→ What you need to do
Print exactly the lines below between the line holding "Kuvaus (45, 1470)" and the line holding "Why Not Art? (351, 794)", inclusive, and nothing more.

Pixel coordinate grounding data
▽

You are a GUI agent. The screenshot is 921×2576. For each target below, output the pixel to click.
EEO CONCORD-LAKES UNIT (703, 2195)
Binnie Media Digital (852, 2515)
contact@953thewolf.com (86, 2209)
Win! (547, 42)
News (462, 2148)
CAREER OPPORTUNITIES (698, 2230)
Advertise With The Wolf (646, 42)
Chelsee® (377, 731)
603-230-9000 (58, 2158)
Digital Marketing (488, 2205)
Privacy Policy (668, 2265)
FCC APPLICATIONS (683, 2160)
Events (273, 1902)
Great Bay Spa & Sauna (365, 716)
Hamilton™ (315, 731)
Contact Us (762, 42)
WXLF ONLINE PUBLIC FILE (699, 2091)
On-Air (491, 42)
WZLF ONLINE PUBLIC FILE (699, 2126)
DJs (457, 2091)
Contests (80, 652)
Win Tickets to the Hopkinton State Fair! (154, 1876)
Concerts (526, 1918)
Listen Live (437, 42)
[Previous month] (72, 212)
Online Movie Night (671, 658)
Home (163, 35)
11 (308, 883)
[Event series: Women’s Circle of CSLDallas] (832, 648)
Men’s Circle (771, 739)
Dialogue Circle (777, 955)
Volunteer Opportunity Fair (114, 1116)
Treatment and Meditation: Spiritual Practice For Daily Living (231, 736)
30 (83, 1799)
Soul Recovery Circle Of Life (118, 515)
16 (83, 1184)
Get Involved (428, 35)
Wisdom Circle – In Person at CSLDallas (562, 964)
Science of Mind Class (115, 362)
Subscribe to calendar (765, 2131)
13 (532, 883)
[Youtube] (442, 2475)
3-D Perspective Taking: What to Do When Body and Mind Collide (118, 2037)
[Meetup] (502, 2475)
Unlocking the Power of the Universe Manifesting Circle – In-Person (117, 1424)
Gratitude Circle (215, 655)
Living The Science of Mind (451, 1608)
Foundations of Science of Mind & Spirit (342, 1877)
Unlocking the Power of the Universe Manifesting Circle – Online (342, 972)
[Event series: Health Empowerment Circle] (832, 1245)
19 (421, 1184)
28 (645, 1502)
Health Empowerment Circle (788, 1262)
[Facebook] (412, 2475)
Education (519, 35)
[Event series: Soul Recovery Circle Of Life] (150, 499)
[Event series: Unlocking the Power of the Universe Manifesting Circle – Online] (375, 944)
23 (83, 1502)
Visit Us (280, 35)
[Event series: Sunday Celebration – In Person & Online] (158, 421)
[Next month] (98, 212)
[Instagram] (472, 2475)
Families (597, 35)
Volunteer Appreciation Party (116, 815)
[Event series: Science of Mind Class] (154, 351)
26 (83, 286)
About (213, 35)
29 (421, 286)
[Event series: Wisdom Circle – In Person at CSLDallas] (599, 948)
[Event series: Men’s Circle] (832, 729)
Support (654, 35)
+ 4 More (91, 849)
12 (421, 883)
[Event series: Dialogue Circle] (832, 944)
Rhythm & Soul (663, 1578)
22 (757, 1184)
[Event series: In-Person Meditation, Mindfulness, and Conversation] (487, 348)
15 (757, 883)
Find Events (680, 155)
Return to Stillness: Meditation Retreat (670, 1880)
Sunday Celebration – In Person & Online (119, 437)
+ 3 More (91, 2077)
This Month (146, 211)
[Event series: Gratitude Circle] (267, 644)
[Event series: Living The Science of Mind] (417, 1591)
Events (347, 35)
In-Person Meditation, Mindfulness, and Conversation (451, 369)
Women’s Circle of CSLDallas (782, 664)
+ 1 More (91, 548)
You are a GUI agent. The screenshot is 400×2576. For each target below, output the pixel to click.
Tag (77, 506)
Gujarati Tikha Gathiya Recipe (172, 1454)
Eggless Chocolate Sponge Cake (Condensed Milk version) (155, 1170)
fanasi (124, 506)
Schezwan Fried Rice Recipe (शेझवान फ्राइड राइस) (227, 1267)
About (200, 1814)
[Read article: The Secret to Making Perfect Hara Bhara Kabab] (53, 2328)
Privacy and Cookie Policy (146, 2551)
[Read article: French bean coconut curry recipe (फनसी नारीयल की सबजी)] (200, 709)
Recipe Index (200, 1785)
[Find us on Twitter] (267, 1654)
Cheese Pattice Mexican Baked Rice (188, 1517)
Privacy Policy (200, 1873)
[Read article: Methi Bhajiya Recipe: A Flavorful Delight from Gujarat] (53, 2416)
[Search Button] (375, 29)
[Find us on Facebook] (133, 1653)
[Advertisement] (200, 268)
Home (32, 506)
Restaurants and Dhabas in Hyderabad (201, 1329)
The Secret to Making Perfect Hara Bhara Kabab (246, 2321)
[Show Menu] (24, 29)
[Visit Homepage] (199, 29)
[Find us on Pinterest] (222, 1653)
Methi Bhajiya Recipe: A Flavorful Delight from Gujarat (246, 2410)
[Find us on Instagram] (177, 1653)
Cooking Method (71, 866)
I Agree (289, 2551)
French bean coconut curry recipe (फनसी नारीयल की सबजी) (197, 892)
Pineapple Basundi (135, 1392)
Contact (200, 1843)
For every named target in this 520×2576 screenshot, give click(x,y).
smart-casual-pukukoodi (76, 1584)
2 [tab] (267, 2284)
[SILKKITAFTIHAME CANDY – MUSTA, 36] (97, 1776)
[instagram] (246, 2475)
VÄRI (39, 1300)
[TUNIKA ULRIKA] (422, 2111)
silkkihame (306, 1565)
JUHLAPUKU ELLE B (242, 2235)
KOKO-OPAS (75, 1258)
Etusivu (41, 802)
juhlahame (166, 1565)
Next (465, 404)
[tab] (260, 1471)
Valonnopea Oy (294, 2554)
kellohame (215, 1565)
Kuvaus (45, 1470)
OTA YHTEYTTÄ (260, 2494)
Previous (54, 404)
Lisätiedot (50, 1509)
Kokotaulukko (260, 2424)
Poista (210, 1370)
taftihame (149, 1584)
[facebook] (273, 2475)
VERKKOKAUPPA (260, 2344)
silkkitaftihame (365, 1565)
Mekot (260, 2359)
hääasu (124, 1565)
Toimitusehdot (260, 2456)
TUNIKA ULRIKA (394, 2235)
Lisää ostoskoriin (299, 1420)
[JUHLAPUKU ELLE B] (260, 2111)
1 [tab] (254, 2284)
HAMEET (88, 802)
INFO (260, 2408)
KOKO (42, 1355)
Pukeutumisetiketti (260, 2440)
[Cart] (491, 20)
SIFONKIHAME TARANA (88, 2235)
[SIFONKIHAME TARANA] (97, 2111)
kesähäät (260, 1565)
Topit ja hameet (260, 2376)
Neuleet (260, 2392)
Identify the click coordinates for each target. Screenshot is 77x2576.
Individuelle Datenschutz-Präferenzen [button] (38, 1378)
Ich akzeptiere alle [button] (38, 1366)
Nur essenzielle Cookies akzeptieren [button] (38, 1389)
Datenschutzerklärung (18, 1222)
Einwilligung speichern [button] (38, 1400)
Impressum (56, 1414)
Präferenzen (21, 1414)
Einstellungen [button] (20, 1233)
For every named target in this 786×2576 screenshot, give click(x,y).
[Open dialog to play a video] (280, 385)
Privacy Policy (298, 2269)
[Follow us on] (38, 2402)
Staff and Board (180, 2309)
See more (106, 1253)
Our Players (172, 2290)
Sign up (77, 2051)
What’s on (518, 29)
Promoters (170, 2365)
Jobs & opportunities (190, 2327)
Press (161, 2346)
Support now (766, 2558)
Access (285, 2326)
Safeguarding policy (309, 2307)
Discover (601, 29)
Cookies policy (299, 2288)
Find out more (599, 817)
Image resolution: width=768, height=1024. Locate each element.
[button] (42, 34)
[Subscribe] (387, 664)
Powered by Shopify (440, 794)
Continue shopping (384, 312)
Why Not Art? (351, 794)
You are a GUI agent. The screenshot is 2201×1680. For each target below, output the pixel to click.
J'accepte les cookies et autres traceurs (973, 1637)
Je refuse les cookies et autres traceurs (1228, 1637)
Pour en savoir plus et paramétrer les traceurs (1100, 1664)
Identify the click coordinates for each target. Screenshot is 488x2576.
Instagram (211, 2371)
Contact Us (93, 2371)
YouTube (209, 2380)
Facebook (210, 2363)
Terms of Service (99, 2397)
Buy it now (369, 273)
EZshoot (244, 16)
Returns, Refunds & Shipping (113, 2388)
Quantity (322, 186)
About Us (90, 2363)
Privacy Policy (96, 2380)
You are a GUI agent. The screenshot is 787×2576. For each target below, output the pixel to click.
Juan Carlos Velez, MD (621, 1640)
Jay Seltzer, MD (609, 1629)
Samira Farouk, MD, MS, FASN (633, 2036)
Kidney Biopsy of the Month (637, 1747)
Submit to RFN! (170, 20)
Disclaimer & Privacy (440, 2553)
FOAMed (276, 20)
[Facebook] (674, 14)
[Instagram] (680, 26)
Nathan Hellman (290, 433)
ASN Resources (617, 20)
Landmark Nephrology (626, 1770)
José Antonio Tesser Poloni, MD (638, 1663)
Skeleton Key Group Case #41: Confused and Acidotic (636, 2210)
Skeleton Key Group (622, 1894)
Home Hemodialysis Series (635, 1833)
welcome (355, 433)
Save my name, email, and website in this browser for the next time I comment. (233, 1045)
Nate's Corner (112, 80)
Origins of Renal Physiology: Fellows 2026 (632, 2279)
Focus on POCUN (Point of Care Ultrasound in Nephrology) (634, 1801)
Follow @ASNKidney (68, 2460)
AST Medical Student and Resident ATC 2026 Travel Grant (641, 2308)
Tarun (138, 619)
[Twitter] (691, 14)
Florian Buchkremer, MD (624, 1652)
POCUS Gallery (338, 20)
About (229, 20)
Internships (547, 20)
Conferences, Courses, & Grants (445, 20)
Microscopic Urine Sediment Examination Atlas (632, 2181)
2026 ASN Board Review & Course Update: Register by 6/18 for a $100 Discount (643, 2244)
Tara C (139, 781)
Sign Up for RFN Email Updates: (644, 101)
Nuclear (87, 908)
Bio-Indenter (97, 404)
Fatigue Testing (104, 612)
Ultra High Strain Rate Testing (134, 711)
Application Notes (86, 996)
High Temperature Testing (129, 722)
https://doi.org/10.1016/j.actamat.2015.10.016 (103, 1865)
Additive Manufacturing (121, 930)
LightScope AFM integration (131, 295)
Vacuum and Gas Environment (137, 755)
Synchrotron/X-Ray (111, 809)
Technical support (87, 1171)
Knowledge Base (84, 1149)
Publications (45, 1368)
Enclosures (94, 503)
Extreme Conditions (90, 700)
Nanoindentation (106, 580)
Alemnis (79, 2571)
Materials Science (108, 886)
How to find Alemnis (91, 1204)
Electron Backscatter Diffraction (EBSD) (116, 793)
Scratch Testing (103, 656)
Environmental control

△

→ Answer section
Kuvaus (45, 1470)
OTA YHTEYTTÄ (260, 2494)
Previous (54, 404)
Lisätiedot (50, 1509)
Kokotaulukko (260, 2424)
Poista (210, 1370)
taftihame (149, 1584)
[facebook] (273, 2475)
VERKKOKAUPPA (260, 2344)
silkkitaftihame (365, 1565)
Mekot (260, 2359)
hääasu (124, 1565)
Toimitusehdot (260, 2456)
TUNIKA ULRIKA (394, 2235)
Lisää ostoskoriin (299, 1420)
[JUHLAPUKU ELLE B] (260, 2111)
1 [tab] (254, 2284)
HAMEET (88, 802)
INFO (260, 2408)
KOKO (42, 1355)
Pukeutumisetiketti (260, 2440)
[Cart] (491, 20)
SIFONKIHAME TARANA (88, 2235)
[SIFONKIHAME TARANA] (97, 2111)
kesähäät (260, 1565)
Topit ja hameet (260, 2376)
Neuleet (260, 2392)
Identify the click coordinates for each target. Screenshot is 77x2576.
Individuelle Datenschutz-Präferenzen [button] (38, 1378)
Ich akzeptiere alle [button] (38, 1366)
Nur essenzielle Cookies akzeptieren [button] (38, 1389)
Datenschutzerklärung (18, 1222)
Einwilligung speichern [button] (38, 1400)
Impressum (56, 1414)
Präferenzen (21, 1414)
Einstellungen [button] (20, 1233)
For every named target in this 786×2576 screenshot, give click(x,y).
[Open dialog to play a video] (280, 385)
Privacy Policy (298, 2269)
[Follow us on] (38, 2402)
Staff and Board (180, 2309)
See more (106, 1253)
Our Players (172, 2290)
Sign up (77, 2051)
What’s on (518, 29)
Promoters (170, 2365)
Jobs & opportunities (190, 2327)
Press (161, 2346)
Support now (766, 2558)
Access (285, 2326)
Safeguarding policy (309, 2307)
Discover (601, 29)
Cookies policy (299, 2288)
Find out more (599, 817)
Image resolution: width=768, height=1024. Locate each element.
[button] (42, 34)
[Subscribe] (387, 664)
Powered by Shopify (440, 794)
Continue shopping (384, 312)
Why Not Art? (351, 794)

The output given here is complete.